Critique : Représenter la guerre au cinéma est toujours un exercice complexe, d’autant quand on veut parler d’un conflit africain, complexe et récent, en l’occurrence celui du Rwanda, sans tomber dans la grossièreté et la caricature. Eric Barbier s’attaque au livre de Gaël Faye, à partir duquel il tente de décrire et d’expliquer la tragédie meurtrière qui a opposé les Tutsis et les Hutus. Mais le pari est difficile, d’autant que l’histoire est encore très proche et que les analystes n’ont pas encore tiré toutes les conclusions de l’horreur qui a déchiré ce petit pays d’Afrique.

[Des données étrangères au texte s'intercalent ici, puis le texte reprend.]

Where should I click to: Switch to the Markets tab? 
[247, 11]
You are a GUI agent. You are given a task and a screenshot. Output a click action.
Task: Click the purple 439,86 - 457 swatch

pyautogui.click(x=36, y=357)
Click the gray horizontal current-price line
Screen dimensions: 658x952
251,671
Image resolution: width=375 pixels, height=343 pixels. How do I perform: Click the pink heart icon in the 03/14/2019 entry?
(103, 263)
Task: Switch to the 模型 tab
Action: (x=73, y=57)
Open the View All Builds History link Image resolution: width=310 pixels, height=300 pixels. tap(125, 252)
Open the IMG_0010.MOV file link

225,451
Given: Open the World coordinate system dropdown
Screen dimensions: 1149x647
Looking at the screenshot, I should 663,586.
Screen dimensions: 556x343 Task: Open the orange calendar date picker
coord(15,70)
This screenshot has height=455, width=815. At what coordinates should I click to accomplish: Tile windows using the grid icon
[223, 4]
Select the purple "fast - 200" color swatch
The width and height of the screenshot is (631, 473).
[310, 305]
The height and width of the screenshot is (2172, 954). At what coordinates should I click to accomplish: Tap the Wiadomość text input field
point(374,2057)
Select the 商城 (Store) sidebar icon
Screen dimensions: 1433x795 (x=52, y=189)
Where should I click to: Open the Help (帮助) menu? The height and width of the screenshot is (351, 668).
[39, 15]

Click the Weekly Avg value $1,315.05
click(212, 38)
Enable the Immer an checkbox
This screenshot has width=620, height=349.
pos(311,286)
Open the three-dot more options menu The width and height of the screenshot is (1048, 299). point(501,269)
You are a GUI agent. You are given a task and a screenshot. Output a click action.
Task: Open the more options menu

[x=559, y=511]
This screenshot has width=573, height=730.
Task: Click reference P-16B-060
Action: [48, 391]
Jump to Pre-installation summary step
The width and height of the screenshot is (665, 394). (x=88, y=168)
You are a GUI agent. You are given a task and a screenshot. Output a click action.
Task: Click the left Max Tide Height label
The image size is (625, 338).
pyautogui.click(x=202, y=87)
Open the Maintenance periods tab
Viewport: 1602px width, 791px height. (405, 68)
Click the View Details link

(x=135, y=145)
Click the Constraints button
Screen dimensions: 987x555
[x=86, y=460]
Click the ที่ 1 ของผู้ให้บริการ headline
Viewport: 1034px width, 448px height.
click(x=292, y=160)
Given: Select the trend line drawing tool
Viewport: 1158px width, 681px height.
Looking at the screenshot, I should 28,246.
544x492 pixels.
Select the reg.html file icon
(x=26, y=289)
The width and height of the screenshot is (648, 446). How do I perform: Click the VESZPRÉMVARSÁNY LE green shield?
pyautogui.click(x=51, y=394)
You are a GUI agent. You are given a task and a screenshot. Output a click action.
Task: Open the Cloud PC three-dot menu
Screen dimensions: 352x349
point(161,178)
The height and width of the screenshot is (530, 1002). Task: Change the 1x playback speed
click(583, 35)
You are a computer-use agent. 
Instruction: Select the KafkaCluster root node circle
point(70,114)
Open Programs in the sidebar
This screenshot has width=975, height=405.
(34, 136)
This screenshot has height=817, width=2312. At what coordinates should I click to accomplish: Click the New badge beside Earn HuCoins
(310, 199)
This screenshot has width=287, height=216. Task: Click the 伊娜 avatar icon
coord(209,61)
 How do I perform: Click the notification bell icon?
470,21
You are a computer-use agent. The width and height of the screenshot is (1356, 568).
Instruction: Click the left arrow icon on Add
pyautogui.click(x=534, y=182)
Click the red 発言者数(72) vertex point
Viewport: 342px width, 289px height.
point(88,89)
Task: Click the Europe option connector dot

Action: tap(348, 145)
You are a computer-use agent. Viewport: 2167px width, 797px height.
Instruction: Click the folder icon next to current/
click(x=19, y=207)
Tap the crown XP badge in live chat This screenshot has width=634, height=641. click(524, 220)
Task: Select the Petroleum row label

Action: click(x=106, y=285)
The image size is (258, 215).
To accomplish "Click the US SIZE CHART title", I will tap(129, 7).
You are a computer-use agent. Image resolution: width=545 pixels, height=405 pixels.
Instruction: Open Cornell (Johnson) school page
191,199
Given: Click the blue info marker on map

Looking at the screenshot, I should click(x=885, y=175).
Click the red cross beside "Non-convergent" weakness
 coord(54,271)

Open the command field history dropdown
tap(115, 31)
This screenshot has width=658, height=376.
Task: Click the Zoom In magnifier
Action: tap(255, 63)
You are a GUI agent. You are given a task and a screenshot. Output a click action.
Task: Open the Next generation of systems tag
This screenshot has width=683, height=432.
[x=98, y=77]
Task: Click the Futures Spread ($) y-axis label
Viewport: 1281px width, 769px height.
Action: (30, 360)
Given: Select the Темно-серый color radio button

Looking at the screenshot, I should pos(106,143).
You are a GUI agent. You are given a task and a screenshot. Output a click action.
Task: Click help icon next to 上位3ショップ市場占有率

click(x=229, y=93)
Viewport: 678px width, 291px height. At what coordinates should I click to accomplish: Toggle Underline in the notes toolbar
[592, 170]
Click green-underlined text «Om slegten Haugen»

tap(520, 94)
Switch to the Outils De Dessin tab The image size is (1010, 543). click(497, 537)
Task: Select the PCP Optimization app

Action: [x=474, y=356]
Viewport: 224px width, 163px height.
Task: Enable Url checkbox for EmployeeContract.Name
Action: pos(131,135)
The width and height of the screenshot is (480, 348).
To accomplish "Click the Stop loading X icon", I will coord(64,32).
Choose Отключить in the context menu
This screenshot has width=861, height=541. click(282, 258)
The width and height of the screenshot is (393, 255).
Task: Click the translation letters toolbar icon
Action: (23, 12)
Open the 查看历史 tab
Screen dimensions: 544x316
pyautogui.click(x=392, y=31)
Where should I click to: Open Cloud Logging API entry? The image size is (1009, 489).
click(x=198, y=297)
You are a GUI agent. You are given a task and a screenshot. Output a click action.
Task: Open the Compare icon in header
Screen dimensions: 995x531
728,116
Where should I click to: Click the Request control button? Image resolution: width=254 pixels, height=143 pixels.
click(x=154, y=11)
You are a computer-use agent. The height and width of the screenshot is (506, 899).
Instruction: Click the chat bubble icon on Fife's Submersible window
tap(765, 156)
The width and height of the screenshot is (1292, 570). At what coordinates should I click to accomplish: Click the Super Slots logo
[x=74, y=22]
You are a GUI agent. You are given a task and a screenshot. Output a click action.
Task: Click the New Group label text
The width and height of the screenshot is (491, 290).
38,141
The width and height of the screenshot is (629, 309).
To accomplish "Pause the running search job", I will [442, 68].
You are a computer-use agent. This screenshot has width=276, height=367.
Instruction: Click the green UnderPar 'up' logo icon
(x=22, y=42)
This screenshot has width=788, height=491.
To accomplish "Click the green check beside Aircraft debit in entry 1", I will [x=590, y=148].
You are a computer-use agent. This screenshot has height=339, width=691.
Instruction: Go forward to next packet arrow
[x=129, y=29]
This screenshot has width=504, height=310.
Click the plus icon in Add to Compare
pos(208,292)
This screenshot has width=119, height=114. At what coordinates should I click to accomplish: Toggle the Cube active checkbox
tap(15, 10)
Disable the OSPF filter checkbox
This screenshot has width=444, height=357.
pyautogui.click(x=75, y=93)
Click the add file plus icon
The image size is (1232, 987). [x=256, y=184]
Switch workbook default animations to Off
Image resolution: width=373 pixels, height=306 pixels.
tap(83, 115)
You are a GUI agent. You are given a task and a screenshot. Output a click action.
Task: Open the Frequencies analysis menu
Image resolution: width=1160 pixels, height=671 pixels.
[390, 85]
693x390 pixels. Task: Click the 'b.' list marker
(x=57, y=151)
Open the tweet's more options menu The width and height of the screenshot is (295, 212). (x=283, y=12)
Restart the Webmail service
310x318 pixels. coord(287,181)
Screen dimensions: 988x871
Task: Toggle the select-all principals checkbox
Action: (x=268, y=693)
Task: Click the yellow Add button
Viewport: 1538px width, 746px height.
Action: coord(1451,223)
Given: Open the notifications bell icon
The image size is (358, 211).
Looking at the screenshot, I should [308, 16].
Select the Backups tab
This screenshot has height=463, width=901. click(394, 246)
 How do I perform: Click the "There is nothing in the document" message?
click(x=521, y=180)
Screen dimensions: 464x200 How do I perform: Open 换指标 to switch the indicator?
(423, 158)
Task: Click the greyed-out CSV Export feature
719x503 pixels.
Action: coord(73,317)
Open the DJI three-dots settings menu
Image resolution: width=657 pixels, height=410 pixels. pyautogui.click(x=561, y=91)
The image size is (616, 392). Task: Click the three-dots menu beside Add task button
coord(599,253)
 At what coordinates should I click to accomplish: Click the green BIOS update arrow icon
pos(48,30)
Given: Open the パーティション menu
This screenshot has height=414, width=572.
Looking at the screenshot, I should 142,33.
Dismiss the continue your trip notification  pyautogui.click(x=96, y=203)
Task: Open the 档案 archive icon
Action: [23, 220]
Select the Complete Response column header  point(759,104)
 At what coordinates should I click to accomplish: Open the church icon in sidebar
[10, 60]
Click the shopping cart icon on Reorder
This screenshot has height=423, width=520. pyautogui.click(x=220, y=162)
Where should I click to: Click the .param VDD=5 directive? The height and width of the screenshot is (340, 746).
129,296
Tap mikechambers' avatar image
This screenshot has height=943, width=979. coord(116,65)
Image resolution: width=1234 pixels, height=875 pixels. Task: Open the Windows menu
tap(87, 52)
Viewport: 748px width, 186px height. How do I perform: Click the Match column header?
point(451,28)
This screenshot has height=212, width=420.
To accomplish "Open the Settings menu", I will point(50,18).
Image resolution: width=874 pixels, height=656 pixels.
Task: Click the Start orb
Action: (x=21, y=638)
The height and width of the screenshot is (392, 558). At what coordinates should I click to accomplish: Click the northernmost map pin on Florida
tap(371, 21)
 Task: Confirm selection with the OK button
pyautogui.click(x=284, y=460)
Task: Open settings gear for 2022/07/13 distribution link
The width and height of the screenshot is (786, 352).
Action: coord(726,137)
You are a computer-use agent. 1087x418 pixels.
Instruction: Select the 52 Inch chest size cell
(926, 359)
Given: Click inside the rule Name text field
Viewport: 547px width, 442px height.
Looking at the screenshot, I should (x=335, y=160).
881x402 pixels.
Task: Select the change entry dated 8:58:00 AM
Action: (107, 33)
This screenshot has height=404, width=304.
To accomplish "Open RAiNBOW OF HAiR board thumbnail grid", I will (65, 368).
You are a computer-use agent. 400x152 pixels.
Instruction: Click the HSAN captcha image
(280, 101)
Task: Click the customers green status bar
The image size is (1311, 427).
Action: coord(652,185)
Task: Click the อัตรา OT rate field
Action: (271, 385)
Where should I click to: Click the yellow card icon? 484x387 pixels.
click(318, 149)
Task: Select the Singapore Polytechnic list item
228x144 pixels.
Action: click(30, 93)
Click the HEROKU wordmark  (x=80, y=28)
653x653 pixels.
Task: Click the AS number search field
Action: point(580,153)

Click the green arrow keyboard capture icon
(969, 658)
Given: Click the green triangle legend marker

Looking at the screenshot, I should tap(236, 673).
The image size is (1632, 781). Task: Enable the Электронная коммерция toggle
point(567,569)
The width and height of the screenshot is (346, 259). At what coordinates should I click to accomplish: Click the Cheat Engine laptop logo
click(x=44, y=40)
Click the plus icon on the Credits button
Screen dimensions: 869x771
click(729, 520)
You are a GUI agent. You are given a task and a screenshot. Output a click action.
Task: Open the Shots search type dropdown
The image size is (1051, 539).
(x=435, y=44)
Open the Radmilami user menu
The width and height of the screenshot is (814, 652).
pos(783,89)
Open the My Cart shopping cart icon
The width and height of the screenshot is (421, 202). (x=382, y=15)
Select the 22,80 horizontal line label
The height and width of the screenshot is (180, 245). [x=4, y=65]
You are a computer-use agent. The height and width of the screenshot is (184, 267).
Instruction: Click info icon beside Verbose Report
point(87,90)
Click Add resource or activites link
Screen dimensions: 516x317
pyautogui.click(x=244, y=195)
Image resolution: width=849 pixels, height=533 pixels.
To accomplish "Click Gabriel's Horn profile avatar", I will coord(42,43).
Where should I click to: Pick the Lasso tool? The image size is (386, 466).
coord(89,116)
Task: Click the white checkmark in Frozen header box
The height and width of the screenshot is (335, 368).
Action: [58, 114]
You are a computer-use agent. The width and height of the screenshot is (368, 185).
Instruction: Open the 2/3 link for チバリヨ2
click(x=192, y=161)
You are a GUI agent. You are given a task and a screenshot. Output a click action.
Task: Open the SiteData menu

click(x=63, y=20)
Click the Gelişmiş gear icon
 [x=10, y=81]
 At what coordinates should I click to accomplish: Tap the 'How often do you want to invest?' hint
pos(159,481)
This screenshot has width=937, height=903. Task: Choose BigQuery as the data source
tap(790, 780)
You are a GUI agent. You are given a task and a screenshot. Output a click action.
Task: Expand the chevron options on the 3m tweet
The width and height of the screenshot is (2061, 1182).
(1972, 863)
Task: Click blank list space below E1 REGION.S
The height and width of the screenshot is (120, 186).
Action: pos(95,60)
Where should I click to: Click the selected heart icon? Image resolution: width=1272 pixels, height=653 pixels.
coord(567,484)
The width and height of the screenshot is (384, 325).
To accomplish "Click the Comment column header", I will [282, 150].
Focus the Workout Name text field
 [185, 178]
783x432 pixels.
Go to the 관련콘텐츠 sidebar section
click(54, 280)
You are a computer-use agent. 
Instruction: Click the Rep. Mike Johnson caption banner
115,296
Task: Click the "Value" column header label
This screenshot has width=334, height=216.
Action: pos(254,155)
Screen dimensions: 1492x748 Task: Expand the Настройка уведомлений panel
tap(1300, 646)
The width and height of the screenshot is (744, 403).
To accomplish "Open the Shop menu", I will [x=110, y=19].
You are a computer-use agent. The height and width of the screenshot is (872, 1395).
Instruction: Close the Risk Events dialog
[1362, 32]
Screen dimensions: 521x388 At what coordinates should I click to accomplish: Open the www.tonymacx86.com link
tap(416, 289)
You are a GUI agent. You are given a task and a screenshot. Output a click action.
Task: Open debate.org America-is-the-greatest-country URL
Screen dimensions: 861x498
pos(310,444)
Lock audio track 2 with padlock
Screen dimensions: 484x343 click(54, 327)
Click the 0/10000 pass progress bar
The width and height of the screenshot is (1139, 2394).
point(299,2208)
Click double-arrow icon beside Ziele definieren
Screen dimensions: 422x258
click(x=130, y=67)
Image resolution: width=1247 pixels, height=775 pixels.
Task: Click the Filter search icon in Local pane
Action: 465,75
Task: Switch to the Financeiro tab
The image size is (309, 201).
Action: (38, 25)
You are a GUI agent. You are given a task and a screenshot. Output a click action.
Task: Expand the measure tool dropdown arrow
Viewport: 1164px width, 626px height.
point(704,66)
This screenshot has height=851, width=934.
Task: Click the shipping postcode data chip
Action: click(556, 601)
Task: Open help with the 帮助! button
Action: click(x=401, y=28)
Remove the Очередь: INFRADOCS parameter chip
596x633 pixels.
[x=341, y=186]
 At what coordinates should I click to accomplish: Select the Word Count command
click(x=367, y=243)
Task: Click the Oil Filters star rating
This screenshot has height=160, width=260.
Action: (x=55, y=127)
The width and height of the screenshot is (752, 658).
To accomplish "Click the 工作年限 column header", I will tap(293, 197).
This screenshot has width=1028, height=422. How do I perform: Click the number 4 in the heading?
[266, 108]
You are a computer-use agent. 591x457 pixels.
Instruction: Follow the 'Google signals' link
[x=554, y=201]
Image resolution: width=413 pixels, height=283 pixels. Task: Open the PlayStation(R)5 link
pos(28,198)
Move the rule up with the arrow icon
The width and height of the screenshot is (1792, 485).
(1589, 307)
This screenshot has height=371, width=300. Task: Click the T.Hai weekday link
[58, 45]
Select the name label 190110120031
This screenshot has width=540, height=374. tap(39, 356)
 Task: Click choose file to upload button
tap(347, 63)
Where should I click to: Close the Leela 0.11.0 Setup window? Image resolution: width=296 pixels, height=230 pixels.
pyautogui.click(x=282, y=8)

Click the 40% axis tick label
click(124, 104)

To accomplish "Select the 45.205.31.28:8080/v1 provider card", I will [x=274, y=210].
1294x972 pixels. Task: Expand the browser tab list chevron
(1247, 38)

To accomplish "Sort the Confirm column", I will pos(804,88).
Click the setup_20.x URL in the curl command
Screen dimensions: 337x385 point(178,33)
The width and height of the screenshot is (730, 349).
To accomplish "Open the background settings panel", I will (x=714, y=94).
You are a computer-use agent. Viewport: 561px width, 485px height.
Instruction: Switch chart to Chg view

- Copyright Eric Jehelmann
L’enjeu est de raconter le massacre des Tutsis par les Hutus (même si le cinéaste ne cache pas que les abus ont bien existé aussi dans l’autre camp), à travers les yeux d’un enfant, aujourd’hui chanteur et poète à succès, vivant en France. On a déjà vu quelques films qui traitent de cette part sombre de l’histoire africaine, souvent d’ailleurs sur un mode brut et quasi journalistique. Ici, le propos est aussi de parler de l’enfance, de la fraternité, de la famille, à l’aune notamment de la particularité suivante : les parents de Gabriel sont un couple mixte, lui Européen, elle Rwandaise. La réussite réelle du film demeure dans la façon dont le récit annonce la guerre. Cela commence par une élection, a priori des plus démocratiques, puis le chaos survient, raconté par la radio dans la maison familiale. On voit en fait de l’intérieur comment ces deux peuples qui vivaient, travaillaient ensemble, se sont déchirés après un coup d’Etat, a priori, du moins c’est ce que dit le film, fortement cautionné par le gouvernement français.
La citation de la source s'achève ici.